When the Ukraine War started, I figured things might go nuclear, so my listed tilted that direction. Since nuclear weapons have not been used, I think it is more likely that if they wont be. If they are, I expect tactical nukes on the battlefield, not strategic nukes targeting our entire country. I am updating my list accordingly.
The first section is items we plan order online from Sam’s Club, Costco, Walmart, and Amazon, in that order. Most of these are things that would be nice to have, but if the situation gets worse and they don’t get delivered, we won’t notice for months. This list includes many non-perishable foods, like canned goods, flour and rice, pastas and sauces, nut butters, crackers, and some junk food.
We also will order pet foods and more chicken feed online, likely from Chewy and direct from the manufacturers.
I like to order from multiple supplies because if one is out of stock, or one has shipping issues, product from the others should still come in. If all your eggs are in one basket, you could end up missing important items if something goes wrong. A range of suppliers also means diversity of shipping carriers.
In-Person Shopping and Errands
One of the first things we want to do is withdraw cash, either at a teller or via one or more ATMs. Not only might we expect banks to close during an emergency, power or Internet disruptions will mean credit card networks will be down and we will need cash to make purchases.
Our in-person shopping list ranges from nearby stores to more distant ones. For example, if we are in the middle of a nuclear exchange, I’m not driving 35 minutes to go to Walmart, but I might risk sending my wife into the Dollar General six miles from home while I fill gas cans at the Exxon next door. In a worst-case scenario, we can walk home from Dollar General pretty quickly.
On the other hand, if Iran is shooting at our war ships and we are hitting them with waves of cruise missiles with all activity in that part of the world, I’d feel comfortable sending my wife to Walmart and the grocery store while I go further afield to get animal feed and pet supplies. If we are in a war with Iran or China and they haven’t targeted the Continental United States on the first day, I expect we will have a window of safety, especially in the small towns near us. In that case, we should have time to shop until the shelves are empty.
In most scenarios, our in-person last-minute shopping includes foods that require refrigeration or freezing. If we are confident the power will stay on, I might buy a freezer chest on our first trip to Walmart. We also will stock up on vegetables that can keep for a long time, such as potatoes, onions, winter squash, cabbage, carrots, etc.
A Follow-Up List
We also have a “Day Two” list which includes refilling our prescription drugs, even if we have to pay cash for them because insurance won’t pay for them this soon. It also includes things like extra bar and chain oil, additional batteries, and anything we think might be in short supply based on the specifics of the emergency. That could range from spare parts to spare clothing.
“Bring With” Lists
The folks scheduled to bug out at our place already list of what we think they should bring. As you can imagine, this includes a great deal of personal stuff, from clothing and footwear to things they can’t live without. It also includes bedding and pillows, because we have a limited number of beds and we expect more people showing up at our door than we have places for them to sleep. That’s when sleeping bags and inflatable mattresses will come into play.

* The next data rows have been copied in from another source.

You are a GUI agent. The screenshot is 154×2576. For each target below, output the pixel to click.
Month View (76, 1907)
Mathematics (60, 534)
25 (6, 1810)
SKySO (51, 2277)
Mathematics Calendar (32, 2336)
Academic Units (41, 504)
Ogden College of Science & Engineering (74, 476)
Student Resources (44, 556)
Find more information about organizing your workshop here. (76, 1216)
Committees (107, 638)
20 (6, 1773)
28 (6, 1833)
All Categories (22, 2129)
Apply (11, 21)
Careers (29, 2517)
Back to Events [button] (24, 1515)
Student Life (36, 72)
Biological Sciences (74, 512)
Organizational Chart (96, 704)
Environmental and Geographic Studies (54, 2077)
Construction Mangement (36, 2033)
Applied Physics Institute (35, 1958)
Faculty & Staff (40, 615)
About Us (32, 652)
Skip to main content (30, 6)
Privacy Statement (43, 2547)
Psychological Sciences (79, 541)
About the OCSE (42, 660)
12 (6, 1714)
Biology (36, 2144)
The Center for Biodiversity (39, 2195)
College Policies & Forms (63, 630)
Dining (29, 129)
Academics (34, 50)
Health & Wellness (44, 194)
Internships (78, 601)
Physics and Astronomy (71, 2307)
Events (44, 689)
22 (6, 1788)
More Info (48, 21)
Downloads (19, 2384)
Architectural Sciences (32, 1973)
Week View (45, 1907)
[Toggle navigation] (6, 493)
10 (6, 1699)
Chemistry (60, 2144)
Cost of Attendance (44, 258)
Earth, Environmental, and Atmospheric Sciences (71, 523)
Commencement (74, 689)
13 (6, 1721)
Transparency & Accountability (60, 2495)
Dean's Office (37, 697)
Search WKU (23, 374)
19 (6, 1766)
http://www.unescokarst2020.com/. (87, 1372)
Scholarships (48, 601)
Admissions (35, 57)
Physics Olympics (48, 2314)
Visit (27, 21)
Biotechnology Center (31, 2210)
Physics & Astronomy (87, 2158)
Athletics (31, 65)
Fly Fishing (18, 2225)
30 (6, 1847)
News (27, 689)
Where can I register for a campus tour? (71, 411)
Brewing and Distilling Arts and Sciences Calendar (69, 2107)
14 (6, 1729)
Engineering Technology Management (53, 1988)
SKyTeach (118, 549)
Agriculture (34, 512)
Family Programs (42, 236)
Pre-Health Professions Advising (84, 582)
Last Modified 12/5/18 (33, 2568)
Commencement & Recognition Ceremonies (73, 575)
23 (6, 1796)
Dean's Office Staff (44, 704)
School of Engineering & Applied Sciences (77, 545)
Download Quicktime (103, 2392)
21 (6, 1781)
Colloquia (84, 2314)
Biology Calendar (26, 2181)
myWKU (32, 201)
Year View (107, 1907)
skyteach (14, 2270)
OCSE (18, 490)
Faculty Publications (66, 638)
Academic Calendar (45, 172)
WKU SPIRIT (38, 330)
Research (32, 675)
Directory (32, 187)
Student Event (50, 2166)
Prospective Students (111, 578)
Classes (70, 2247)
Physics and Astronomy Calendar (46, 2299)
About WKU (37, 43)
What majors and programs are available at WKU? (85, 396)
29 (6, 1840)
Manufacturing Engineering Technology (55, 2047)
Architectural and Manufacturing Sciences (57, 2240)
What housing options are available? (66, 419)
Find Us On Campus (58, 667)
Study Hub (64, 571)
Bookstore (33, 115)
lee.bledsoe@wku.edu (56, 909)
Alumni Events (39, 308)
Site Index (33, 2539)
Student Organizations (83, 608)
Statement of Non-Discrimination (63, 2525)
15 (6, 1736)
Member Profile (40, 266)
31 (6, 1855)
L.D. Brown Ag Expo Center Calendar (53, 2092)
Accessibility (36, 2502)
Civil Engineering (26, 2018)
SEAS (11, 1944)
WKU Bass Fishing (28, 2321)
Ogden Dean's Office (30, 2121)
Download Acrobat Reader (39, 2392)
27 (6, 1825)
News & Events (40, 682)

They also have a list of the guns and calibers they should bring and a list of calibers we have standardized on. So you can bring your .357 if you want, but we’ll have far more 9mm on hand.
Some of our guests have special knowledge or capabilities. We expect them to bring what they need to use their knowledge. Others own useful gear, like chainsaws. We encourage them to bring them plus necessary spare parts and accessories.
Of course, if this isn’t a terrible SHTF situation, some may not choose to bug out. I guess you could argue that if I am comfortable driving 90 minutes to do a big shopping run, they may need to bug out. Alternatively, they might want to make two or three trips, transporting additional gear.
Keeping Up To Date
I like to review my preps, my lists, and my plans from time to time. I recommend you do the same. Besides, it’s good to do on those cold winter days when you want to stay indoors.